Это было мое первое и очень сильное впечатление войны. Впечатление большой машины, большого и безжалостного хода событий, в котором вдруг, подумав уже не о других, а о самом себе, чувствуешь, как обрывается сердце, как на минуту жаль себя, своего тела, которое могут вот так просто уничтожить, своего дома, своих близких, которые связаны именно с тобой и для которых ты что‑то чрезвычайно большое, заполняющее огромное пространство в мире, а от тебя может остаться просто растоптанный чужими ногами бумажник с фотографиями.
Тогда, на Халхин - Голе, у меня не было с собой ничьих фотографий, но в 1941 году, когда я взял на фронт фотографию близкой мне женщины, я так и не смог избавиться от этого халхин - гольского воспоминания о юрте с фотографиями на полу и от ощущения жгучей опасности не по отношению к себе самому, а именно по отношению к этой фотографии, лежащей в кармане гимнастерки как частица всего, что осталось дома и что может быть взято и растоптано чужим каблуком.

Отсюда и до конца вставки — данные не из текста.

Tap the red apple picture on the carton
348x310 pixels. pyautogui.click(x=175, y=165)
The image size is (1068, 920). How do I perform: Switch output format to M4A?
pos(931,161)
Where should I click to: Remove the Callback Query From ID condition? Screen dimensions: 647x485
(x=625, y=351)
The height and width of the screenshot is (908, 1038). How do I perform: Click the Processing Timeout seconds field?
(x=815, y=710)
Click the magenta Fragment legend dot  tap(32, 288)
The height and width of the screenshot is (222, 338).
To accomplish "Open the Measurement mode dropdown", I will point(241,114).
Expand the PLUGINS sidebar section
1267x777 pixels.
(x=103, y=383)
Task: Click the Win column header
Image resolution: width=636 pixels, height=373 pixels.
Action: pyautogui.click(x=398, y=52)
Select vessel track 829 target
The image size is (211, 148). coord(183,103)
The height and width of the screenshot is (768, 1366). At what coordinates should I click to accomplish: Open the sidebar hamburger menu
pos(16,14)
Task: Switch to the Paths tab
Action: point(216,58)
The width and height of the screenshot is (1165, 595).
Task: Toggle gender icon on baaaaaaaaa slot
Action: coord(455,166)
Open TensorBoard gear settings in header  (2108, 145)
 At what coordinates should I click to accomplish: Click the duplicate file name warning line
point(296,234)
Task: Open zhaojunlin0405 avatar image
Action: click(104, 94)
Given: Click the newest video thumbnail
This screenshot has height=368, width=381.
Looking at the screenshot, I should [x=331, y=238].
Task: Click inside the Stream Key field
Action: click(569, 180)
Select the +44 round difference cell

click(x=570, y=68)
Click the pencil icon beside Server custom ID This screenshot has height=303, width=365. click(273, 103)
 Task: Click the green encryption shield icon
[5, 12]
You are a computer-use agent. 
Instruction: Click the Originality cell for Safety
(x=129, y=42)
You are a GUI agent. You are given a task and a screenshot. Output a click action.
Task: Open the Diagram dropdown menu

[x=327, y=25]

Через час Ставский пришел, и мы поехали. Он сказал, что поедем на северную переправу, а оттуда - к Песчаной высоте, которую как раз сейчас берут.
По узкому мостику мы переправились через реку Халхин- Гол - ту самую спорную реку, до которой японцы числили свою границу и через которую они переходили еще в июле с намерением окружить всю нашу группу.
Сейчас бои шли довольно далеко за рекой, километрах в восьми. Оттуда слышалась густая артиллерийская канонада.
У переправы, на том берегу, было несколько землянок. Мы зашли в них, не помню зачем, и в это время невдалеке от нас японцы стали бомбить переправу.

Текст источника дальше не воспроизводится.